Especialista em direito da família, a advogada Mariana Régis diz que cada vez mais tem feito acordos do tipo. Em conversa com Universa, ela reforça a conclusão do juiz de São Paulo, de que animais domésticos não podem ser partilhados como propriedade do casal, e acrescenta não considerar justo que apenas uma das partes fique responsável por arcar com todas as despesas.

“Ao adotar/comprar um animal, assume-se uma responsabilidade que perdura enquanto o ser existir, não cabendo tratá-lo como um móvel que se deixa para trás no momento do divórcio.”

O caso da micropigmentadora Luciana Borba, 43, também foi parar no STJ em 2017, mas porque o ex queria o direito de visitar a yorkshire Kimi, que adquiriu enquanto casada.
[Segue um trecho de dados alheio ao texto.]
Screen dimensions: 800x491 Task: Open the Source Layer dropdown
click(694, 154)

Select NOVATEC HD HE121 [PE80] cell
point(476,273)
Sua união estável durou até 2011, e somente 5 anos depois da data da dissolução o homem entrou com o processo na Justiça de São Paulo.

A Universa, ela conta que após o divórcio deixava o ex visitar a cadela, mas com o tempo ele foi distanciando. “Não fui a megera que não deixou ver o cachorro”, ela observa.

Num primeiro momento, a Justiça não atendeu ao pedido de seu ex por entender que os ajustes com relação à separação ocorreram no divórcio, e que não havia nada mais a reclamar. E pelo código civil, não se admite a possibilidade de o casal rediscutir a partilha após a homologação do acordo de divórcio, a não ser que se descubra um bem móvel ou imóvel que uma das partes desconhecia na época da separação.

Só que o homem recorreu, e três desembargadores do STJ decidiram pela guarda compartilhada do animal: de 15 em 15 dias ele poderia passar o fim de semana com a cachorra.

Na sentença, o STJ citou que na maioria dos lares brasileiros havia animais domésticos e reconheceu a existência do laço afetivo e o direito do ex. De fato, pesquisa do IBGE feita em 2013 mostra que havia, naquela época, 52,2 milhões de animais distribuídos pelos lares brasileiros, enquanto as crianças somavam 45 milhões.

Luciana diz que quando as visitas começaram, a cadeça ficou estressada no início, porque estranhava a presença do ex, já que ela não se lembrava dele. Mas com o tempo, foi se acostumando.

“De início discutíamos com as datas, se um podia trocar com o outro. Depois trocávamos sem discussão. Depois que ela foi ficando mais velha, ele não a pegava com tanta frequência. Tentamos poupar a Kimi e dar melhor qualidade a ela, então até nas festas a gente preferiu que ela ficasse em casa comigo, para ficar confortável sem tantas indas e vindas, e cuidei até o fim.”

Kimi faleceu em fevereiro último, aos 14 anos. “Quando ela faleceu, agradeci a ele por tudo que se dispôs a fazer para ajudar, e disse que nossas brigas ficaram no passado. O importante não é nosso ego, e sim o bem-estar do animal.”